▶ TASK TO COMPLETE: Every line of the records that holds the word "logo" should be copied out.

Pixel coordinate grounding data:
[Start of section]
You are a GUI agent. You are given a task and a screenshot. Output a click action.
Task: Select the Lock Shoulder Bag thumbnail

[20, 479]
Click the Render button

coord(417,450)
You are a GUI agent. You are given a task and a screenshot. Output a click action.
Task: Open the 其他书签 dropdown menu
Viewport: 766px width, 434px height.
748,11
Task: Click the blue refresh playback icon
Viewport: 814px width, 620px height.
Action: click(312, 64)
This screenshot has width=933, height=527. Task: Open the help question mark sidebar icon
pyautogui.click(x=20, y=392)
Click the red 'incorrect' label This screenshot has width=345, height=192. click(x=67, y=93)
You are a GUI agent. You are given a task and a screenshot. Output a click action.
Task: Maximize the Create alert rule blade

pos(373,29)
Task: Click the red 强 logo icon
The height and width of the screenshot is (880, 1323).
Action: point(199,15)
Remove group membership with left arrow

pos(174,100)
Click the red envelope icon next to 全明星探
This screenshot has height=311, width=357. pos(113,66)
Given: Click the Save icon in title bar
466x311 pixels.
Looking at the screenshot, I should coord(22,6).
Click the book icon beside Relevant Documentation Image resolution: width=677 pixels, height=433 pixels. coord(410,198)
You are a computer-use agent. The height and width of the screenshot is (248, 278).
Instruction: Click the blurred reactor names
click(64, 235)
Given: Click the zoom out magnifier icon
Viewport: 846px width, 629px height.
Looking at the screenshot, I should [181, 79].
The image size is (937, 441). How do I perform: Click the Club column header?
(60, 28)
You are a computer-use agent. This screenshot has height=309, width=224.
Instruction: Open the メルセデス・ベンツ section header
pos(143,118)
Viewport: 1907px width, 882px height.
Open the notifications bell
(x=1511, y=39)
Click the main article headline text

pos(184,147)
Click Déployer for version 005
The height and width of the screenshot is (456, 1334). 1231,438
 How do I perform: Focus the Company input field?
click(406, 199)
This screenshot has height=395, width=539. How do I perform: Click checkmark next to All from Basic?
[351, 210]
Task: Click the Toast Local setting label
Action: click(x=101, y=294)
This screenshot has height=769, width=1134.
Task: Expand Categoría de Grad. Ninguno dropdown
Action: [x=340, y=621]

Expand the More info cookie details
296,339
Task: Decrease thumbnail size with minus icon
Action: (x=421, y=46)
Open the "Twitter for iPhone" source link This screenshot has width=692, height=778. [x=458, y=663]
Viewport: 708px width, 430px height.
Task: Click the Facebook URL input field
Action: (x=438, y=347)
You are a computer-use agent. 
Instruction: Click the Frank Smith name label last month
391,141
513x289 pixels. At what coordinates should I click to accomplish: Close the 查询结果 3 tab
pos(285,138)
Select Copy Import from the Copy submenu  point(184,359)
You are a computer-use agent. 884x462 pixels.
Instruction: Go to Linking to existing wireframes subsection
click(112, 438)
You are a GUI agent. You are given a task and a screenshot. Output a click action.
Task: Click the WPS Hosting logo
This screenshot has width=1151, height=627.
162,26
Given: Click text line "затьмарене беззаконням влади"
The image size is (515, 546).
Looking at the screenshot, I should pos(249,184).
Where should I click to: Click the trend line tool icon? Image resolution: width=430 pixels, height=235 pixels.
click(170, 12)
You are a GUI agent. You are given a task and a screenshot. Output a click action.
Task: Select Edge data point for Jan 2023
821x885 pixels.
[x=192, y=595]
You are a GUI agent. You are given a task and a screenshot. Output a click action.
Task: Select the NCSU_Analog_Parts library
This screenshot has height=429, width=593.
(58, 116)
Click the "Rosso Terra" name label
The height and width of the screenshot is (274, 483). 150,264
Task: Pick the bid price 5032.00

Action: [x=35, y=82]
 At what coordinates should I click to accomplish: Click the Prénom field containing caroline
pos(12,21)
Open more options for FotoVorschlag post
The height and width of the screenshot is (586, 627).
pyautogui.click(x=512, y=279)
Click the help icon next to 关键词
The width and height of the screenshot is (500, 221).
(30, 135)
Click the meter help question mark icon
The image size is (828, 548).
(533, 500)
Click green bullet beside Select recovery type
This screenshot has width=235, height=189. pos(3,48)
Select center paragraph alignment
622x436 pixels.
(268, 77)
[End of section]
▶ RESULT OF THE EXERCISE:
Task: Click the red 强 logo icon
Task: Click the WPS Hosting logo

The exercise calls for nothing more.